First, we multiply the old state (Ct−1) by f(t), forgetting the things we decided to leave behind earlier.
In the second step, we decided to do make use of the data which is only required at that stage.
In the third step, we actually implement it.
In the language case example which was previously discussed, there is where the old gender would be dropped and the new gender would be considered.
Step 4:
We will run a sigmoid layer which decides what parts of the cell state we’re going to output.
Then, we put the cell state through tanh (push the values to be between −1 and 1)
Later, we multiply it by the output of the sigmoid gate, so that we only output the parts we decided to.
The calculation in this step is pretty much straightforward which eventually leads to the output.
However, the output consists of only the outputs there were decided to be carry forwarded in the previous steps and not all the outputs at once.

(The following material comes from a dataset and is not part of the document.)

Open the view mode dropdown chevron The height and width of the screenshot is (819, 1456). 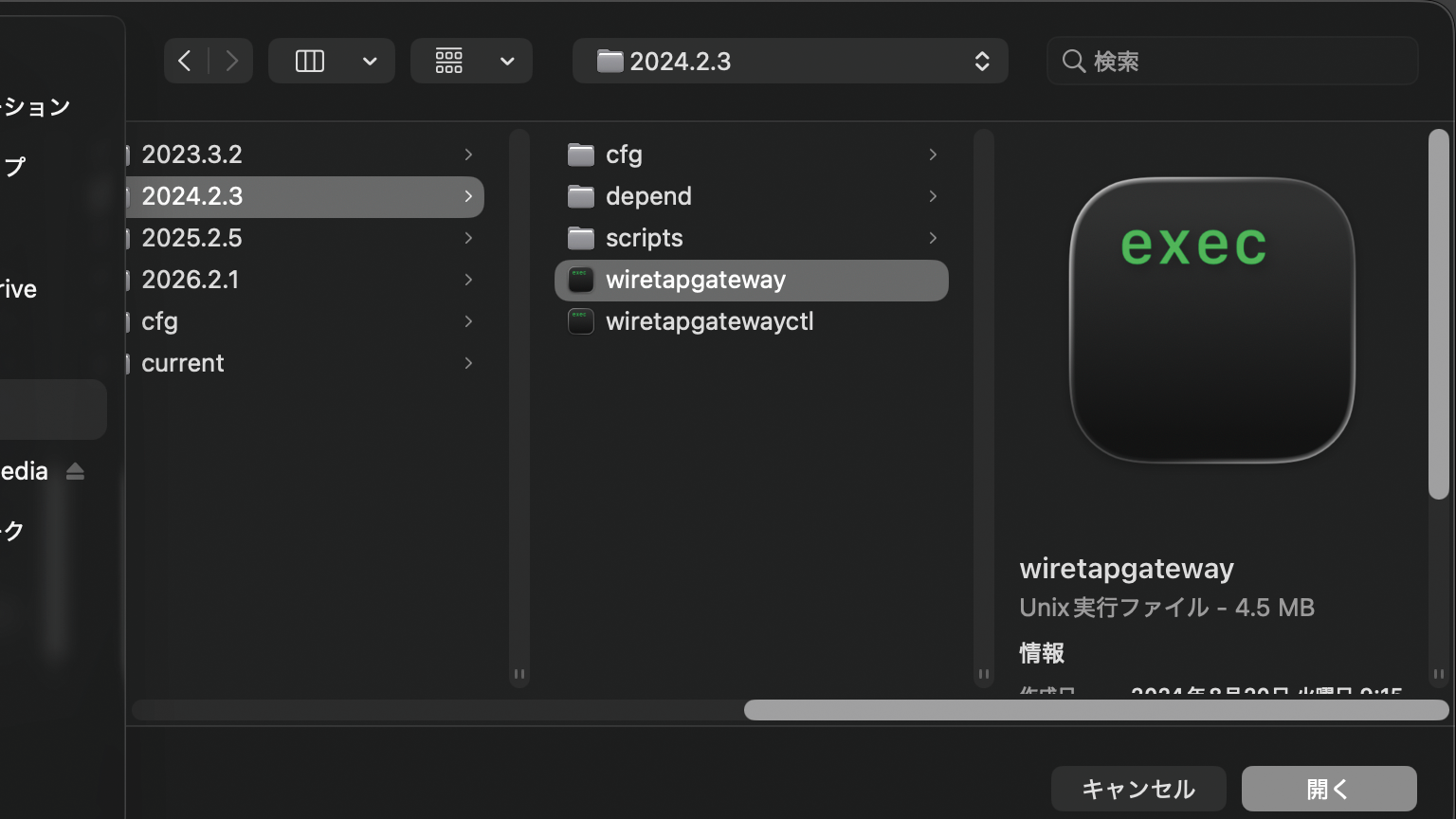(x=370, y=62)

Summing up all the 4 steps:
In the first step, we found out what was needed to be dropped.
The second step consisted of what new inputs are added to the network.
The third step was to combine the previously obtained inputs to generate the new cell states.
Lastly, we arrived at the output as per requirement.
Next up on this blog about Recurrent Neural Networks, let us consider an interesting use-case.
Use Case: Long Short-Term Memory Networks
The use case we will be considering is to predict the next word in a sample short story.
We can start by feeding an LSTM Network with correct sequences from the text of 3 symbols as inputs and 1 labeled symbol.
Eventually, the neural network will learn to predict the next symbol correctly!
Dataset:
The LSTM is trained using a sample short story which consists of 112 unique symbols. Comma and period are also considered as unique symbols in this case.
“long ago , the mice had a general council to consider what measures they could take to outwit their common enemy , the cat . some said this , and some said that but at last a young mouse got up and said he had a proposal to make , which he thought would meet the case . you will all agree , said he , that our chief danger consists in the sly and treacherous manner in which the enemy approaches us . now , if we could receive some signal of her approach , we could easily escape from her . i venture , therefore , to propose that a small bell be procured , and attached by a ribbon round the neck of the cat . by this means we should always know when she was about , and could easily retire while she was in the neighborhood . this proposal met with general applause , until an old mouse got up and said that is all very well , but who is to bell the cat ? the mice looked at one another and nobody spoke . then the old mouse said it is easy to propose impossible remedies .”
Training:
We already know that LSTMs can only understand real numbers. So, the first requirement is to convert the unique symbols into unique integer values based on the frequency of occurrence.
Doing this will create a customized dictionary that we can make use of later on to map the values.
In the above figure, certain symbols are mapped to be integers as shown.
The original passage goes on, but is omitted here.